REQUEST: Put the lines of the listing below into a Markdown table with the columns "Row" and "Line". Start at the line containing "1024x715 pixels. Task: Expand", continue through the end of the listing, skip blank lines, and leave the pictures out.

DATASET CONTENT:
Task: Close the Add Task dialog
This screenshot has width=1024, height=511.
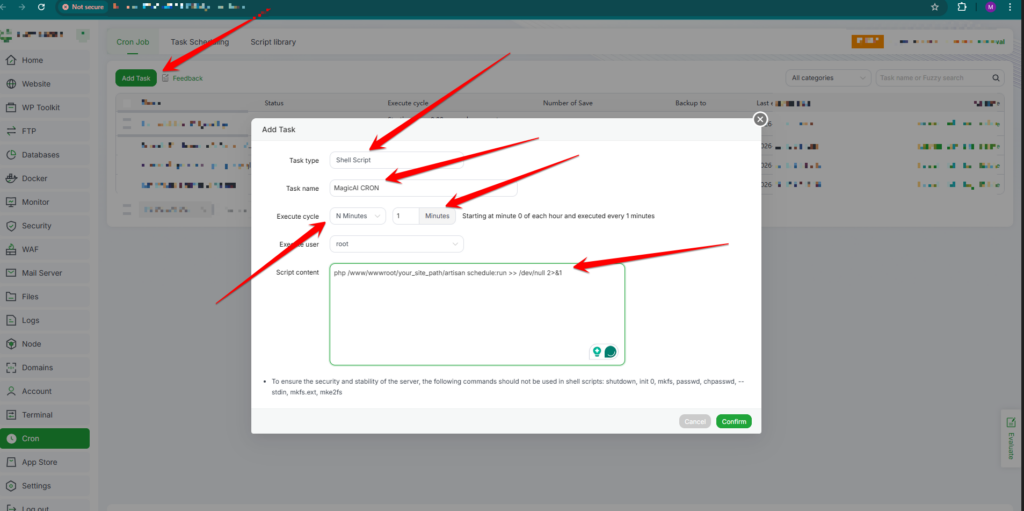Action: pos(760,119)

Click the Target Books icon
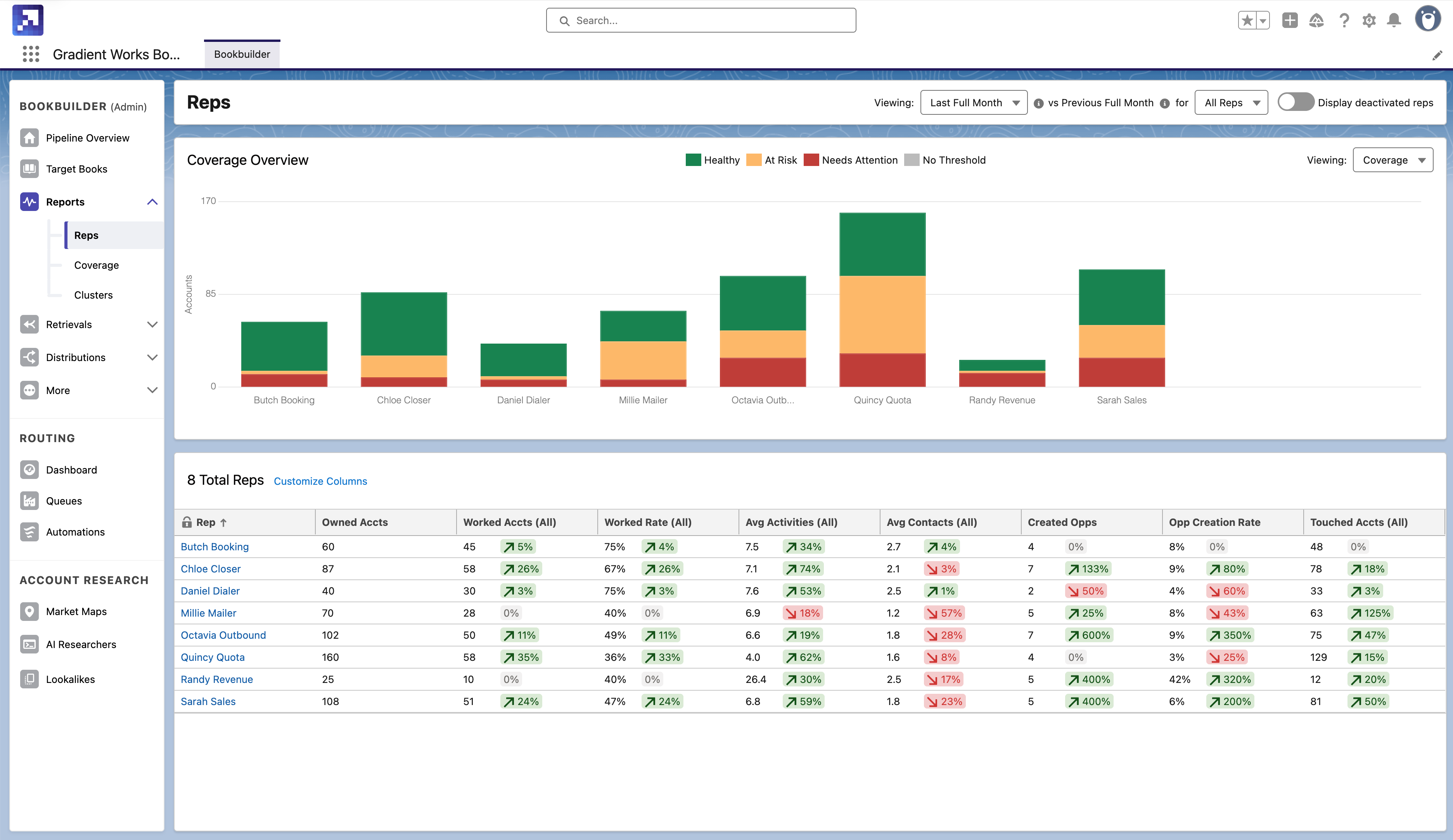[x=29, y=169]
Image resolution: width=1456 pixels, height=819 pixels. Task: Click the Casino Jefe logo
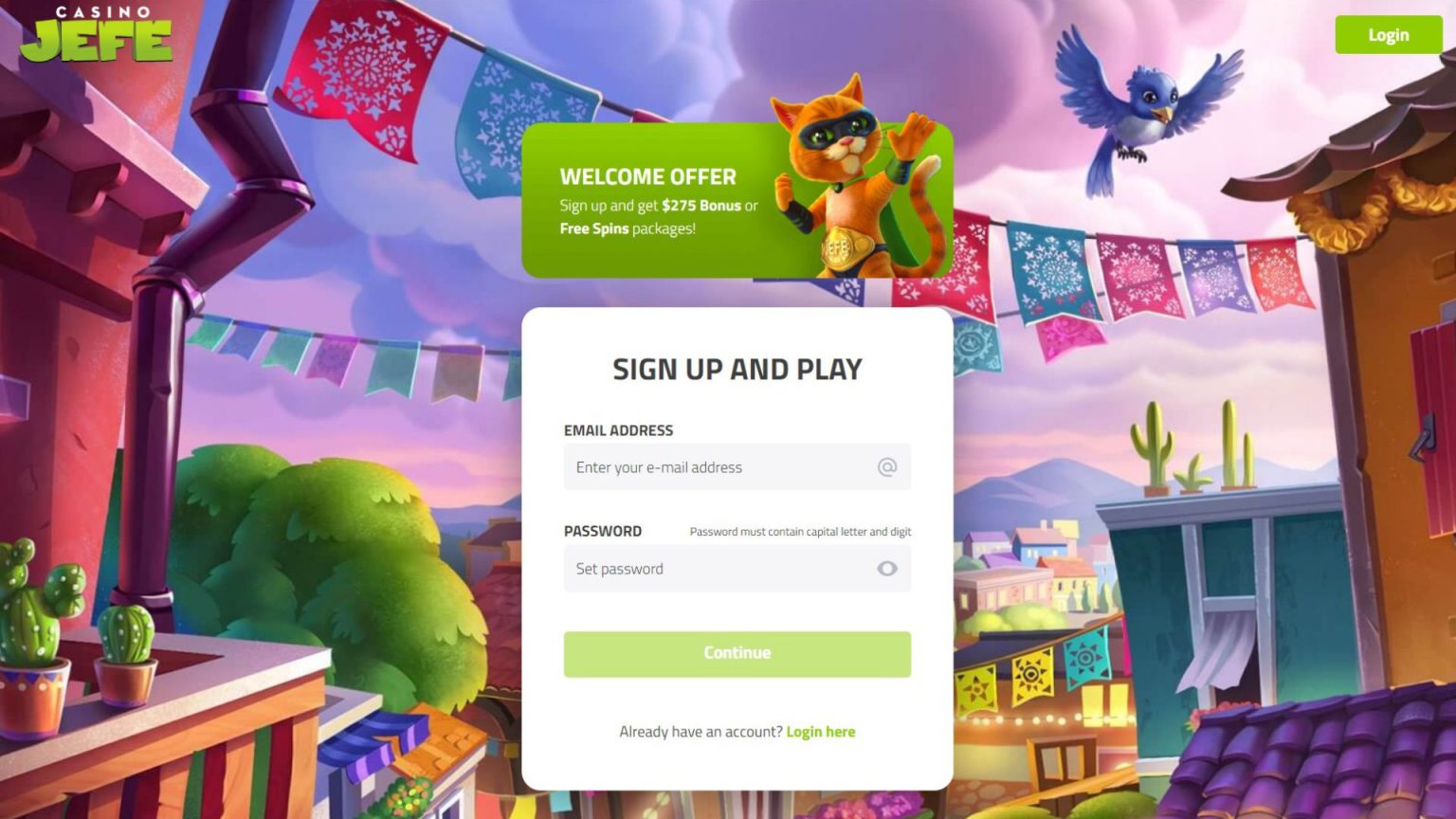(x=96, y=35)
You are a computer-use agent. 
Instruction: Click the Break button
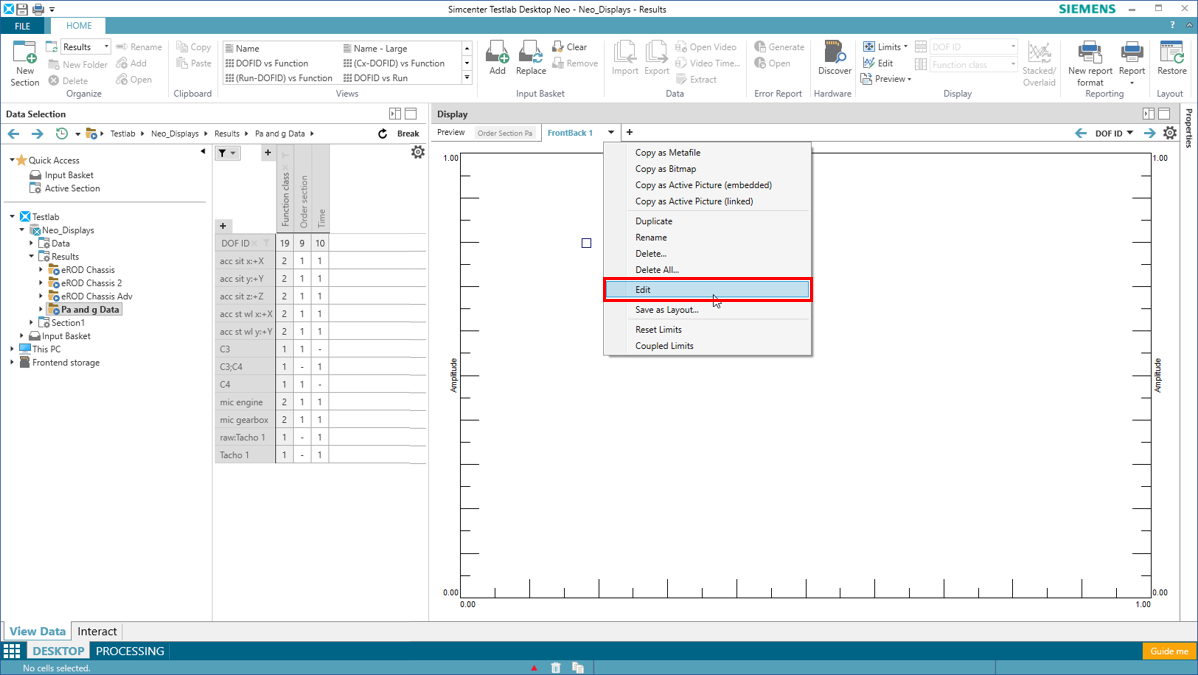408,134
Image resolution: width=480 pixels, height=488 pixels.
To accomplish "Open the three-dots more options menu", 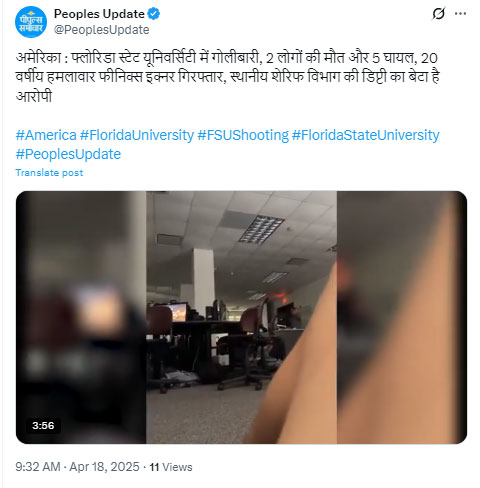I will (x=460, y=14).
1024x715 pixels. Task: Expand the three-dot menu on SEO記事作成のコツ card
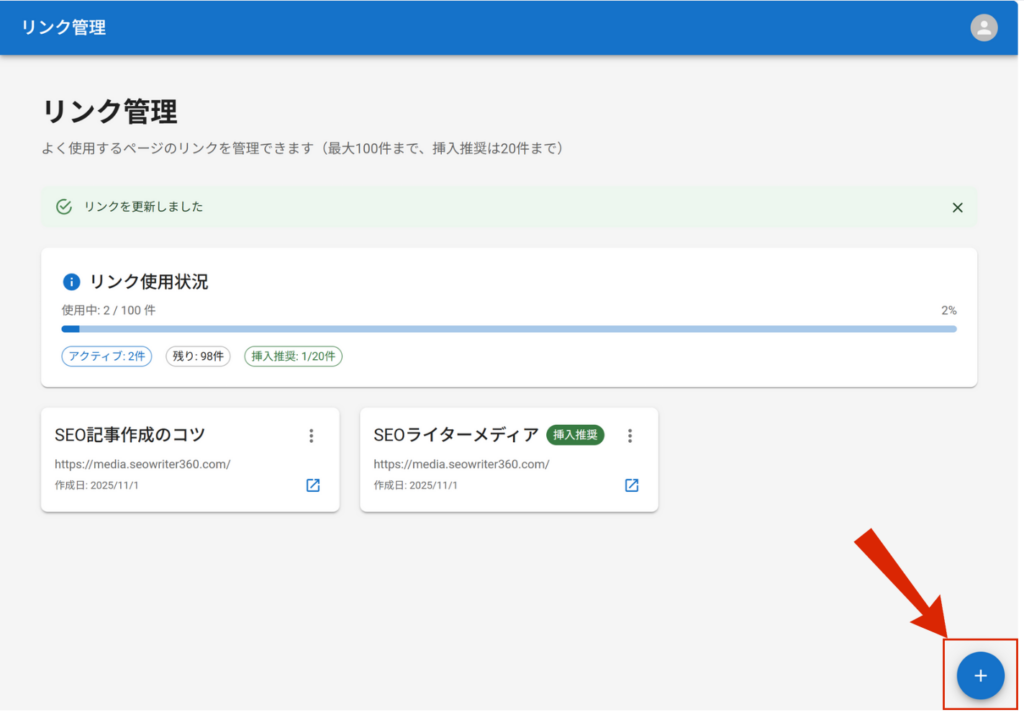click(311, 436)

ANSWER IN FULL:
| Row | Line |
|---|---|
| 1 | 1024x715 pixels. Task: Expand the three-dot menu on SEO記事作成のコツ card |
| 2 | click(311, 436) |